The legacy of Rosie the Riveter is also mixed when it comes to the job choices women make, despite the far greater range of options we now have. The "We Can Do It" poster portrays women eager to take on jobs involving manual labor and/or heavy machinery. And during the war, women did, indeed, fly airplanes, operate factory equipment, and perform many physical and traditionally "male" jobs. But even with all the advances made by women in the workforce, the number of women doing the kind of work Rosie the Riveter represented remains quite small.

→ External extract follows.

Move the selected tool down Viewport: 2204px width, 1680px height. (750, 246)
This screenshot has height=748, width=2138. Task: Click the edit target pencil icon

Women make up significant percentages of many white-collar fields that were male-dominated half a century ago, from advertising and middle-management to medicine and law. But the percentage of women welders, for example--just like the percentage of women pilots--hasn't climbed above 6%. Just this past December, the Cunard line hired its first female cruise ship captain in the company's 170-year history The percentage of women electricians, steamfitters and pipefitters hovers around the 1% mark. And the percentage of women actually working as riveters (or sheet metal workers) is still less than 5%.
What accounts for those numbers? Are those fields still hostile to women? Do young women not have enough role models to imagine themselves in those kinds of positions? Or are those jobs somehow inherently less appealing to women?
I can't speak to sheet metal workers or welders, but I've puzzled over the low number of women pilots for years without coming up with a good answer. I suspect it's a combination of factors. But Geraldine Doyle's actual story is probably more iconic than the simple, "We Can Do It!" poster image. Doyle evidently had ambitions, a "can do" spirit and, like many women, was pulled in more than one direction. But in the end, even though she had the chance to do a man's factory job, she chose something else, instead. Which, according to Bureau of Labor statistics, makes her very much like most women today.
At the time, the poster bearing Doyle's face and the determined cry of "We Can Do It!" was trying to convince the world that women could, in fact, do physical and traditionally male jobs. Seventy years later, it's not so much a question of whether women CAN do a man's job. It's a far more complex question of why--particularly in the fields the "Rosie the Riveter" campaign was designed to promote--more women don't.